第5章 名前の知らない感情は
目を丸くしながら天元さんを見ていると、
「天元様。年頃の女性に向かってイモ女なんて言ってはダメですよ?」
そう言いながら、食事の下拵えを終えた雛鶴さんが台所から居間の方にやって来た。そして私の横に静かに座ると
「鈴音はイモではなくて、人馴れしてない野良猫みたいな子です。最近は、かなりうちの子になってきましたけどね」
そう言って、まるで猫にそうするかのように私の頭を優しく撫でてくれた。
「雛鶴さぁん」
私はそう言って、飼い主に甘える猫の如く雛鶴さんに擦り寄る。
「…その素直さを、もうちっと違うところに持っていけや」
そんな必要ないもんね
そんなことを心の中で思っていた私だが、
「そうねぇ…私たちも、今までのようにここにいられなくなっちゃうかもしれないし、そろそろ安心させて欲しい気持ちがあるわね」
「…っ!」
雛鶴さんの口から出てきたその衝撃的とも言える言葉に、パッと雛鶴さんの顔を見上げた。
「…いられなくなるって…どう言うことなんですか?」
私のその問いに、雛鶴さんは真っ直ぐと私の目を見つめ、まるで優しく言い聞かせるかのように、いつもよりも更に穏やかな声色で話し始めた。
「最近、天元様がよく遊郭に調査に行ってるでしょう?」
「…はい」
"遊郭"
そこは、男の欲望溢れる、私にとって最も苦手と思える部類の場所だ。
天元さんが最近、調査のためにそこに頻繁に出入りしていることは知っていた。初めて天元さんが遊郭の調査から戻ってきた場面に遭遇した時は、普段とは違うむせ返りそうな甘い匂いを纏った天元さんが嫌で仕方がなかった。
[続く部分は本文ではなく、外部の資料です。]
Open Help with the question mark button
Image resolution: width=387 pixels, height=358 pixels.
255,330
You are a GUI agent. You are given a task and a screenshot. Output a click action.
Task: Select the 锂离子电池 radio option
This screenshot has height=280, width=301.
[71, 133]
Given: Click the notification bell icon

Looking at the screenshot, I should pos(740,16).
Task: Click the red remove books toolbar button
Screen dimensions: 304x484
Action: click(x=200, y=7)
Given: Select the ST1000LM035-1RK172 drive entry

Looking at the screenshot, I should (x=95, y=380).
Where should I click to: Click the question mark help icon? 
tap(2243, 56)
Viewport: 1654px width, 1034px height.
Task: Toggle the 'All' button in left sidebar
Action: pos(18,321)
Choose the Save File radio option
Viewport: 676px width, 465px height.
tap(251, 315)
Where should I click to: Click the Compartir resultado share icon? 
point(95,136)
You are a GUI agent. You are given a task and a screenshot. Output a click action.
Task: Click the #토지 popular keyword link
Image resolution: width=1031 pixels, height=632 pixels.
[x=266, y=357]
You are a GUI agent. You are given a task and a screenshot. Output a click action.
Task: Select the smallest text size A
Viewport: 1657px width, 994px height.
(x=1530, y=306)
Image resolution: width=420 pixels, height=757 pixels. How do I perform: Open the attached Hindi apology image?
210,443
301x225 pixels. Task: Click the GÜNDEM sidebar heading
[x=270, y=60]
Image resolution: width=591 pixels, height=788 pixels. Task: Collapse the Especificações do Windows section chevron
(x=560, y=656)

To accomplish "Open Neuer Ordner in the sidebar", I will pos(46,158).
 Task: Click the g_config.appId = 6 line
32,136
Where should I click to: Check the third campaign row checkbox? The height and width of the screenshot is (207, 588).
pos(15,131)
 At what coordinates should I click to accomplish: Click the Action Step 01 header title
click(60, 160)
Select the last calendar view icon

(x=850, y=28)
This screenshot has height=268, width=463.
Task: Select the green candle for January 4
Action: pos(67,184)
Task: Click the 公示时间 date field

それは嫌悪感にも近い感情とも言えた。
けれどもそれが、遊郭に潜む鬼を探し出すためだと言うことも、その妻である雛鶴さん、まきをさん、須磨さんが天元さんが遊郭で一晩過ごすことについて了承していることも、充分過ぎるほど理解していた。そもそも私が、その件についてどうこう言う資格はない。
任務のため。ひいてはそれが、そうすることが雛鶴さんまきをさん須磨さん達のためなんだもん。必要な"調査"に過ぎないんだから。
何度も自分にそう言い聞かせ、ようやく納得したのがつい最近の話なのに。